It's not us, it's you. This should be the response to any political criticism directed Ireland's way as multinationals swap American head-office addresses for Irish ones in tax-saving mergers. The marriage of New York-based Pfizer and Dublin-based Allergan in a $160 billion (€151 billion) deal creates the world's largest drug maker in the biggest "corporate inversion" – a transaction that allows a US company to avail of Ireland's 12.5 per cent tax rate instead of America's 35 per cent corporate rate by reincorporating overseas.
In the absence of a divided Congress passing legislation that would overhaul a straggling tax system, US multinationals are bypassing the lawmakers and agreeing deals to shave billions off their tax bills.
Pfizer complained last month that America’s high taxes had left the company competing with “one hand tied behind our back,” and that it had unsuccessfully tried to lobby Congress on tax reform.
Republicans and Democrats alike recognise they have a problem and lay blame in part at their own door for failing to resolve it with comprehensive legislation, though it doesn't reflect well on Ireland that it is the destination of choice for unpopular US corporate match-making.
There is little finger-pointing at Ireland over inversions when Irish delegations visit Washington. Britain's possible exit from the European Union has been a greater concern. Pfizer chief executive Ian Read has called the merger "a great deal for America," but certain US politicians don't see it that way. Bernie Sanders, a socialist senator running for the Democratic presidential nomination, has called on the Obama administration to block the deal and on Congress "to pass real tax reform that demands that profitable corporations pay their fair share of taxes".
“The Pfizer-Allergan merger would be a disaster for American consumers who already pay the highest prices in the world for prescription drugs. It also would allow another major American corporation to hide its profits overseas,” said Mr Sanders.
Democratic congressman Sandy Levin, a long-time critic of inversions, said it highlights the need for Republicans to join Democrats in addressing the issue.
Tens of billions
“Tax-motivated corporate inversions have cost the US tens of billions of dollars, and place an increasing burden on American taxpayers,” said Mr Levin. “Historically, inverted companies maintain their key operations in the
United States
, which Pfizer is apparently doing, while reducing the taxes they pay here.”
President Barack Obama has accused US multinationals of being unpatriotic and "corporate deserters" for relocating their legal addresses and not much else overseas. Last year he criticised US firms for becoming "magically" Irish through takeovers.
He has gone further too, circumventing a dysfunctional Congress by imposing restrictions through the US Treasury Department that make it more difficult for US companies to execute inversions.
The structuring of the Pfizer-Allergan deal as a reverse merger with the smaller Allergan technically buying Pfizer – and taking 44 per cent of the combined company – is designed to skirt rules aimed at blocking inversions where US shareholders end up owning more than 60 per cent.
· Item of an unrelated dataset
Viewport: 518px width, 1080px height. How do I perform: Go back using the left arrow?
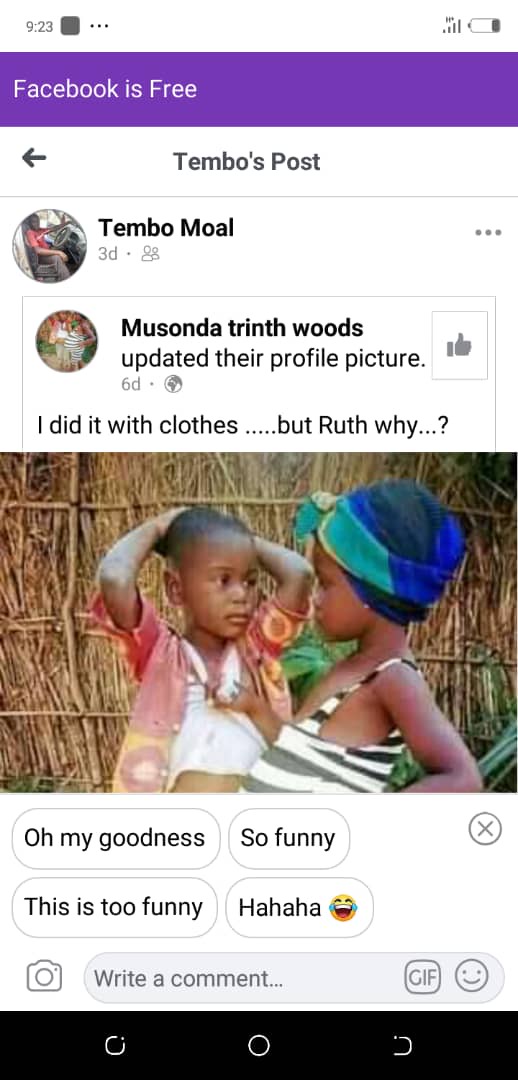(34, 159)

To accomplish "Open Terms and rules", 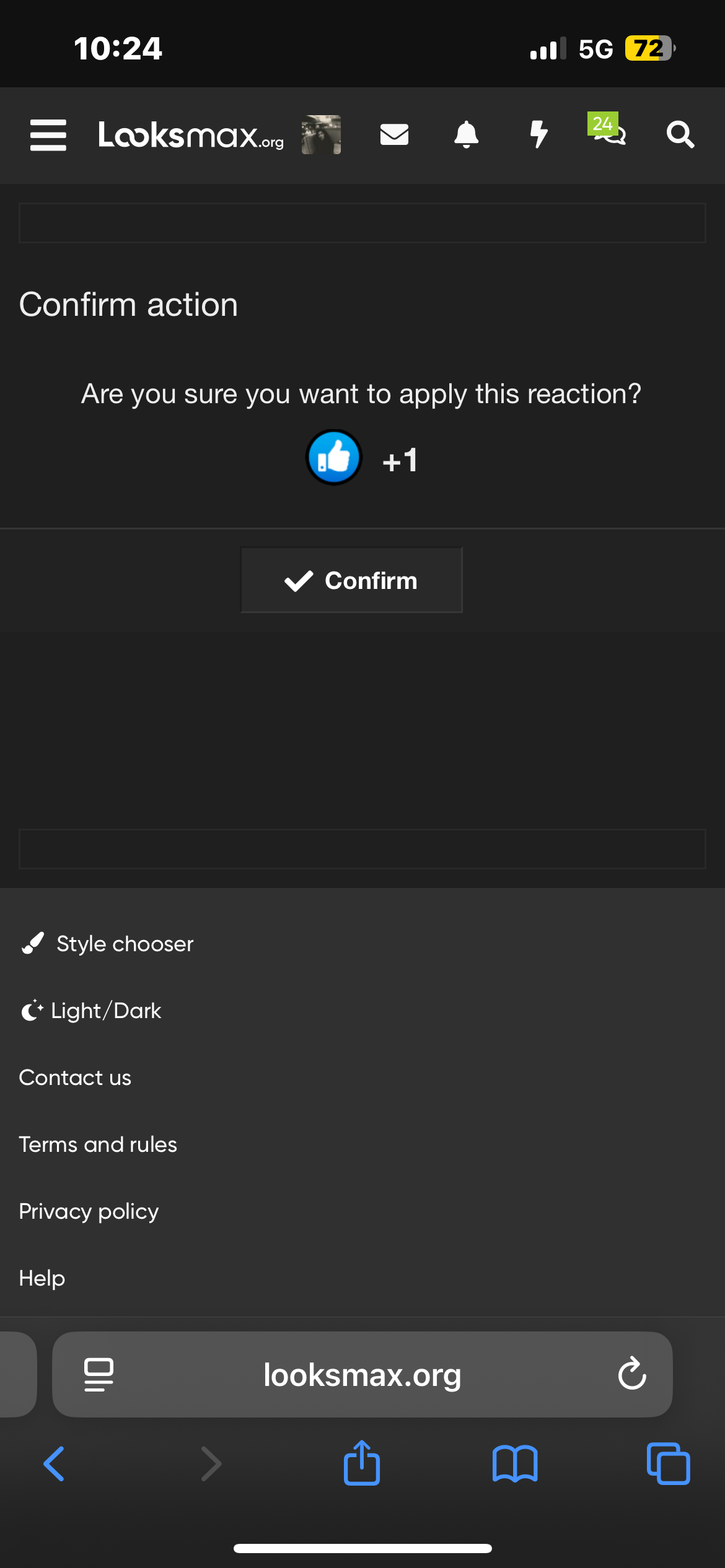I will coord(98,1144).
The more attractive percentages for the companies are on the tax side. Pfizer has said the effective tax rate the enlarged company will pay will be between 17 and 18 per cent after the deal closes, compared with the 26 per cent that Pfizer had to pay the American taxman in 2014.
White House spokesman Josh Earnest said yesterday Treasury was "rather limited" on what it can do administratively to stop further inversions. The real way to address the problem is through legislation and that is not going to happen any time before the country picks its next president and he or she takes over in January 2017.
The political noise around the tax implications of these deals means other aspects of the match-up, particularly as far as Ireland is concerned, are lost. Pfizer and Allergan have been operating in Ireland for more than four decades. Pfizer has said it has invested $7 billion in its Irish operations, including Grange Castle in Dublin and Little Island and Ringaskiddy in Cork, since 1969. The two companies employ a combined 5,000 employees in eight locations across the country.
The one location that counts to the US politicians is the head office and the loss of another corporation to a Dublin address hurts American patriotic pride, and its purse. Fixing the problem, though, rests at home.